When Carl Jung mused about the collective unconscious, he might have been thinking about fairy tales. In theorising about deeply embedded pan-generational shared memories, it’s possible his own had been nudged and tickled by whatever version of ancient tales he was told as a child.
Fairy tales go back a very long way indeed. If you think the fact that Come on Eileen was released closer to the D-day landings than to today is pretty startling, then fairy tales will blow your mind. Research has revealed that the stories we grew up with as Jack and the Beanstalk and Beauty and the Beast can be traced back to the Bronze Age. Not only that, the presence of ogres in
fairy stories is believed to relate to a time when Neanderthals were still at large on the planet as well as humans. This overlap, which goes back 40,000 years, could explain why so many cultures across Europe in particular have legends and traditions involving “little people”, from pixies to trolls to leprechauns, all of whom may be part of a Jungian throwback to real encounters, handed down the generations until they are enmeshed in lore and landscape, the memes of their day, passed around unattributed as cautionary tales for children or told by an itinerant storyteller to a rapt audience at an inn or market square.
Eventually these oral fables would be noted down by collectors and folklorists and published, the permanence of print establishing definitive versions.
Over the past century or so fairy tales have suffered a little from Disneyfication, princesses in pointy hats and veils held captive in castles by evil dukes while handsome princes in tights ride through forests, outsmarting witches and smiting ogres to transfer their quarries from one form of captivity to another, namely matrimony.
Yet fairy tales have more in common with the darkest gothic fiction than popcorn and pick’n’mix, infused as they are with torture, dungeons, malevolent forests and hefty doses of the supernatural. Hans Christian
Andersen’s stories involve all sorts of grisliness, from the eponymous Steadfast Tin Soldier melting in an oven to The Little Mermaid losing her tongue in exchange for human legs that cause her excruciating pain with every step. When people talk of a “fairy tale ending” they certainly don’t mean misery, heartbreak or some kind of Sisyphean task carried out for eternity, but that’s quite often what you find when you go beyond the animation to the source stories.
Like many of us, travel writer Nicholas Jubber grew up with fairy tales. When he noticed his own children enjoying the same stories despite the increased competition from iPads and the cartoon channels he resolved to go deeper into the tales and find out what lay behind them.

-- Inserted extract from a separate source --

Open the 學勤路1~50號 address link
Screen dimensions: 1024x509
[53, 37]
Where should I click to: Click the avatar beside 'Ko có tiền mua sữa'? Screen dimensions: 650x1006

The Fairy Tellers: A Journey into the Secret History of Fairy Tales could have
been a whimsical journey in which Jubber mused beneath castle ramparts
in Bavaria or hiked through the conifer forests of the Carpathians in search of Beauty, Beast, Rapunzel and Cinders. Instead, he goes in search of some of the figures responsible for the fairy tales we know today and it pays off, their lives turning out more often than not to be as wild, adventurous and heartbreaking as the stories themselves.
Take Hanna Dyab, for example, who brought us Aladdin and Ali Baba and the Forty Thieves among others, but has never received the credit he deserves. Jubber rightly thrusts him firmly into the spotlight.
Born in Syria around 1688, in his teens Dyab became a novice at a monastery but left soon afterwards and on his way home to Aleppo bumped into the French antiquary and explorer Paul Lucas, in the Middle East looking for antiquities to add to Louis XIV’s collection.
Impressed by Dyab’s intellect, the stories he told and his gift for languages, Lucas invited the young Syrian to Paris. They arrived in 1708 and Dyab’s experiences, published much later as The Book of Travels, provide a spectacular insight into Paris in the reign of the Sun King, a time that must have seemed out of this world to most visitors, let alone a young man just arrived from Syria.
Introduced to the French court, his descriptions of Versailles are remarkable enough, but it’s in his observation of the extraordinary in the everyday that make Dyab stand out as a natural storyteller.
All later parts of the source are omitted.